### Task set
a) Using the article on elite college admissions below, explain why Espenshade warned against concluding that his study proved colleges improperly discriminated.
b) Reproduce the stretch of the article on elite college admissions from "He also found" through "less wealthy, students.".

A recent study of the applicants to seven elite colleges in 1997 found that Asian students were much more likely to be rejected than seemingly similar students of other races. Also, athletes and students from top high schools had admissions edges, as did low-income African-Americans and Hispanics.
[Read the full study here (PDF).]
Translating the advantages into SAT scores, study author Thomas Espenshade, a Princeton sociologist, calculated that African-Americans who achieved 1150 scores on the two original SAT tests had the same chances of getting accepted to top private colleges in 1997 as whites who scored 1460s and Asians who scored perfect 1600s.
He also found some indications that while rich students make up an increasingly large share of the entering freshman classes, the top private schools appeared to be giving admissions edges to low-income minorities, but not necessarily low-income white students. The very richest students also generally had lower acceptance rates than similarly qualified, but less wealthy, students.
Espenshade warned against concluding that his study proved that colleges improperly discriminated. For one thing, Asians, who make up less than 5 percent of the U.S. population, often make up nearly a third of the applicant pools to elite colleges. And they generally account for at least 10 percent of the student body. Meanwhile, low-income students and minorities make up disproportionately smaller shares of the applicant pools and, often, student populations. Harvard reported last year, for example, that 15 percent of its undergraduates were Asian, but only 7 percent were black, and just 6 percent were Hispanic.
In addition, Espenshade's study didn't account for "soft" qualifications such as essays, recommendations, extracurricular activities, musical or artistic talents, or community service, all of which play important roles in admissions decisions.
Nevertheless, some experts said Espenshade's findings seem likely to add more fuel to long-running criticisms of admissions offices. Even though the study reflects 12-year-old practices, "I have no doubt that circumstances have not changed in the interval between then and now," said Ward Connerly, who has spearheaded anti-affirmative action drives in several states. Connerly and other observers noted that college admissions policies have been controversial for decades.
During the 19th and first half of the 20th centuries, African-Americans, American Indians, Jews, and other minorities were barred or severely restricted from many colleges. Civil rights laws and court rulings banned discrimination and encouraged colleges to reach out to long-disadvantaged students.

### Recorded information
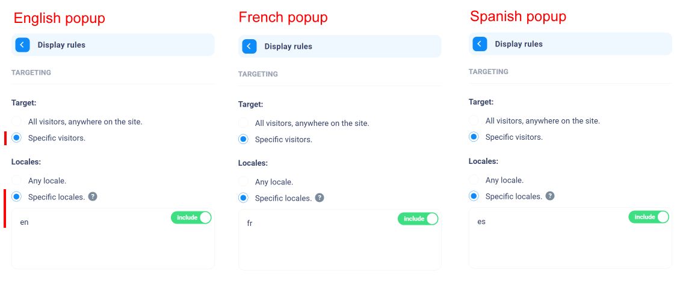Select 'All visitors' radio in English popup
This screenshot has width=686, height=282.
pyautogui.click(x=17, y=122)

### Solved problems
a) Asians, though under 5 percent of the U.S. population, often make up nearly a third of elite colleges' applicant pools and at least 10 percent of their student bodies, while low-income students and minorities make up disproportionately smaller shares of applicant pools and often of student populations. His study also didn't account for "soft" qualifications such as essays, recommendations, extracurricular activities, musical or artistic talents, or community service, all of which play important roles in admissions decisions.

b)
He also found some indications that while rich students make up an increasingly large share of the entering freshman classes, the top private schools appeared to be giving admissions edges to low-income minorities, but not necessarily low-income white students. The very richest students also generally had lower acceptance rates than similarly qualified, but less wealthy, students.